President-elect Joe Biden will be putting the COVID-19 pandemic at the top of his list of priorities when he takes office in January.
“It will be the first priority, the second priority and the third priority — to deal with Covid and bring down the spread and bring down the death rate,” Biden told The New York Times on Wednesday.
He called the current rate of infection “staggering.”
Biden added, “It’s going to be incredibly high — the damage and the death toll.”
He explained he believes Americans understand the need to slow the spread.
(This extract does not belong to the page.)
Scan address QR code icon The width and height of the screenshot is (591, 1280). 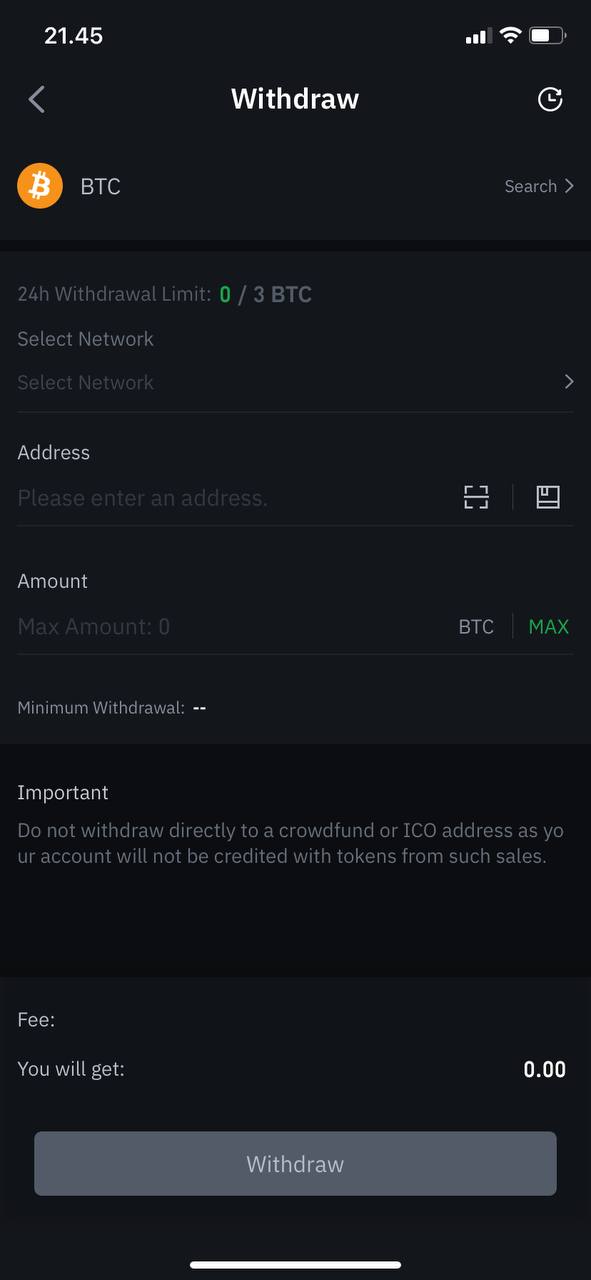[x=476, y=497]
“There’s a new sense of urgency on the part of the public at large,” Biden said.
He continued, “The American public is being made painfully aware of the extent and damage and incredibly high cost of failing to take the kind of measures we’ve been talking about.”
Biden on Tuesday reminded Americans the days ahead are not going to be easy, as IJR previously reported.
“Our darkest days in the battle against COVID are ahead of us, not behind us, so we need to prepare ourselves, to steel our spines as frustrating as it is to hear. It’s going to take patience, persistence, and determination to beat this virus,” he said.
Over 1 million doses of the vaccine have been administered just ten days after they were shipped out, according to The Centers for Disease Control and Prevention (CDC), as IJR previously reported.
More than 9 million doses have been distributed.
Biden received the vaccine publicly on Monday.
He told reporters, “We owe these folks a lot. The scientists and the people who put this together, the frontline workers, the people who were the ones that did the clinical work. It’s just amazing.”
Biden credited the Trump administration with “getting this off the ground, Operation Warp speed.”
He went on, “I also think that it’s worth saying that there’s great hope. I’m doing this to demonstrate that people should be prepared, when it’s available, to take the vaccine.”